## PROBLEM TO SOLVE
How many lines in the material below include the string "ντυμένος"? Answer with the number only.

## MATERIAL SUPPLIED
==*==
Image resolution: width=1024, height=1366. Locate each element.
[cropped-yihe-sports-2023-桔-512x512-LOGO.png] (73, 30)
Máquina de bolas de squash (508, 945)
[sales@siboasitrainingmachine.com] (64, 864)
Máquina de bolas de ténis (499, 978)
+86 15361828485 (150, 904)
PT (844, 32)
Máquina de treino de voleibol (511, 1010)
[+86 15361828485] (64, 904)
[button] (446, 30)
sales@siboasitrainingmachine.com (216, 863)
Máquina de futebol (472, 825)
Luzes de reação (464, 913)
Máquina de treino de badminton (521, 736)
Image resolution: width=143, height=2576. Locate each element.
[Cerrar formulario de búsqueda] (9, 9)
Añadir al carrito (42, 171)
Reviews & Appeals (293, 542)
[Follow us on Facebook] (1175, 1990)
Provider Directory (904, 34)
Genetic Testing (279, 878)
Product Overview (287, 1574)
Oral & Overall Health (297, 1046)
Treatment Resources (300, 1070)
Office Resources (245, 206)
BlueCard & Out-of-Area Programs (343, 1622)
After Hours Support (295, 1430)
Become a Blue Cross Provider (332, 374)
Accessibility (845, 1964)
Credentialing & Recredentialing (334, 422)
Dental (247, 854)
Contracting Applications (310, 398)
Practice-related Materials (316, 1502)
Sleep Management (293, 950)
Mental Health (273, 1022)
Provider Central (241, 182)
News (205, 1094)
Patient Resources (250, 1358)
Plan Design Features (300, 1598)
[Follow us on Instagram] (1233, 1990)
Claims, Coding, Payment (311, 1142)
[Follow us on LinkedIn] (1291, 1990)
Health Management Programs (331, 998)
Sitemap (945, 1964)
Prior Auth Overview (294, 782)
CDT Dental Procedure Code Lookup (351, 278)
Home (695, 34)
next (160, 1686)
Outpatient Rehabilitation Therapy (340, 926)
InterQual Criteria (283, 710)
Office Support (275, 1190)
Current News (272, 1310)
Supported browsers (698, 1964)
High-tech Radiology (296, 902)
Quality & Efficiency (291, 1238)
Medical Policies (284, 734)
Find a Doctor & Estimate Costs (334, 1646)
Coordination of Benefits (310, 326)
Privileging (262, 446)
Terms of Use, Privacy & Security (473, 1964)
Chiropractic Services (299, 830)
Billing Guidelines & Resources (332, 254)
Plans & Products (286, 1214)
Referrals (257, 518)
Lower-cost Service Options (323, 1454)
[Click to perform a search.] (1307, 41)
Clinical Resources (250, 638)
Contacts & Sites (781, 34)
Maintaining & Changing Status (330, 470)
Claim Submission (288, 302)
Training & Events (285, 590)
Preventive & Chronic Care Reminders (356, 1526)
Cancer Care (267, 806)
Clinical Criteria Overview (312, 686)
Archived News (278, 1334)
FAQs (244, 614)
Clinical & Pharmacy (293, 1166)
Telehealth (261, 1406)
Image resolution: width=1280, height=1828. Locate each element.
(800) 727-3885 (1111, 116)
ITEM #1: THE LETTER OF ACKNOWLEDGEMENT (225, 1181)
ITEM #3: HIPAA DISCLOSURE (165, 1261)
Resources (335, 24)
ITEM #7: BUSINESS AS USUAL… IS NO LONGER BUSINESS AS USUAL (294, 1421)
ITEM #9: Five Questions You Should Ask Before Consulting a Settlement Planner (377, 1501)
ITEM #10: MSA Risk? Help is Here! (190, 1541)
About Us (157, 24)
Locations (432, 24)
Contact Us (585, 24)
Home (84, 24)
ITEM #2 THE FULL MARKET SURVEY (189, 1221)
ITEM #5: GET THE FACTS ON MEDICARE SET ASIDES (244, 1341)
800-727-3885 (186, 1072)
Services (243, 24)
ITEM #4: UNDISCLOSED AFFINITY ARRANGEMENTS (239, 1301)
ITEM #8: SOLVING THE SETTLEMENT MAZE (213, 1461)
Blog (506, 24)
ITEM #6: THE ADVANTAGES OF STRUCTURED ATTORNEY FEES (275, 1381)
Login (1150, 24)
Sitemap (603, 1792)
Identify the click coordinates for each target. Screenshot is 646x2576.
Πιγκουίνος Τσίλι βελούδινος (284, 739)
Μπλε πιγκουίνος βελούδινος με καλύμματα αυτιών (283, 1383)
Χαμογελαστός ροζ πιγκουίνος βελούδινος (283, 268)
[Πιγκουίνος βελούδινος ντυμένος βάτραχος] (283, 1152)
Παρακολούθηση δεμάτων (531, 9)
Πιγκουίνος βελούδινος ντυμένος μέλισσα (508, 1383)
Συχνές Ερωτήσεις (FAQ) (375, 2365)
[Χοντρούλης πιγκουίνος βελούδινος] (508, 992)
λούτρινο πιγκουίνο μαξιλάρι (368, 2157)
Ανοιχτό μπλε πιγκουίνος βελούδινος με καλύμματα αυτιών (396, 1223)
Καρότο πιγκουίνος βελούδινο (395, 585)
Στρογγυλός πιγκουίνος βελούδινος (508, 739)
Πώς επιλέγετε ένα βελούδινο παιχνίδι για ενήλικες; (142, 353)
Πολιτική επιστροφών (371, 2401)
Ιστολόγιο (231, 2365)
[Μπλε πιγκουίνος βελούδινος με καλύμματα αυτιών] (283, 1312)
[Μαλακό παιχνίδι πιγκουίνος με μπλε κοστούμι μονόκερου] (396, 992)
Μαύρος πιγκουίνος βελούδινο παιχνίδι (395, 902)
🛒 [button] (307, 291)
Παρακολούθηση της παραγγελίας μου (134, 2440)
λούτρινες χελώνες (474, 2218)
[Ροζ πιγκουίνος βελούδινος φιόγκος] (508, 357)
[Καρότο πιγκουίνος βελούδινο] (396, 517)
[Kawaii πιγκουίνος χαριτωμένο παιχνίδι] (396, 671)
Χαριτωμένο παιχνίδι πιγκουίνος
==*==
## OUTPUT OF THE TASK
2